> [Input data]
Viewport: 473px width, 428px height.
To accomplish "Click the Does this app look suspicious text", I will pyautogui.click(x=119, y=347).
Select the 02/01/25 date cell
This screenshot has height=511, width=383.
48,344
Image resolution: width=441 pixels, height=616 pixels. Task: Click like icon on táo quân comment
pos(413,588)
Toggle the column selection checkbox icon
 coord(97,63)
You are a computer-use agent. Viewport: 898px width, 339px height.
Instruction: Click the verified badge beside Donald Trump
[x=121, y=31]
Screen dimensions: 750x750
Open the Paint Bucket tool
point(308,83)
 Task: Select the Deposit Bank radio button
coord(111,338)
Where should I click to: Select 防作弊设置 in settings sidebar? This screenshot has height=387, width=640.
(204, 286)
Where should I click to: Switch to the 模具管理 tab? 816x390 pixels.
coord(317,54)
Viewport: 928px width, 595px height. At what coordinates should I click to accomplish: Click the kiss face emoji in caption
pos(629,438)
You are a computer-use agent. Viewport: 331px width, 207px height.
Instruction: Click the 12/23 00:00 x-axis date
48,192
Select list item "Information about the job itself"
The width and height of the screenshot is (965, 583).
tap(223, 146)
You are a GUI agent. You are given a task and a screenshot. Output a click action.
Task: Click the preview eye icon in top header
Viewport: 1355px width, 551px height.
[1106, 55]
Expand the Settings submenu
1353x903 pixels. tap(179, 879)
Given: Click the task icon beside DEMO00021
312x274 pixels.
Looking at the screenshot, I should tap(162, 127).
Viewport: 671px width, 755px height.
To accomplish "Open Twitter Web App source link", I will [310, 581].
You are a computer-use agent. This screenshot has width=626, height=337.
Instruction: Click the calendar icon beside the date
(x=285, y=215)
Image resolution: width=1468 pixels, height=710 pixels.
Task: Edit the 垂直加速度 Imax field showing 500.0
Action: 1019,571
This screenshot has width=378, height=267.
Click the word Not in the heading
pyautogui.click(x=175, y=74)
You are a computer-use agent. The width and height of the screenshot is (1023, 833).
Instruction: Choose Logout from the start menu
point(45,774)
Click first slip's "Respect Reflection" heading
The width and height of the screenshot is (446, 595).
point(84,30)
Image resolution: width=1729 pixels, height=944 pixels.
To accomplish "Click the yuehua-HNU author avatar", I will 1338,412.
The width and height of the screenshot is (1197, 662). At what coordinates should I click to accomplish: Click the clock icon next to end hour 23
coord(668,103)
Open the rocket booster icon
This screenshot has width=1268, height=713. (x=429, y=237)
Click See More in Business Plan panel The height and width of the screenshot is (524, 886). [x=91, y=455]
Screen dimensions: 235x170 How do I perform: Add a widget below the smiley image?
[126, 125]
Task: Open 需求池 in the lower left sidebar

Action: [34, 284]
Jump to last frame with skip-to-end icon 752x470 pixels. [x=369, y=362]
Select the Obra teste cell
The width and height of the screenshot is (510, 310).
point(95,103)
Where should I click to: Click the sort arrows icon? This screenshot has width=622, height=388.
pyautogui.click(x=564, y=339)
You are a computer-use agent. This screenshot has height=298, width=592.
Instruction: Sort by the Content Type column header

> [Required action]
With the line that contains "Jump to last" as the starting point, output each line exactly through the end of the listing above.

> [Response area]
Jump to last frame with skip-to-end icon 752x470 pixels. [x=369, y=362]
Select the Obra teste cell
The width and height of the screenshot is (510, 310).
point(95,103)
Where should I click to: Click the sort arrows icon? This screenshot has width=622, height=388.
pyautogui.click(x=564, y=339)
You are a computer-use agent. This screenshot has height=298, width=592.
Instruction: Sort by the Content Type column header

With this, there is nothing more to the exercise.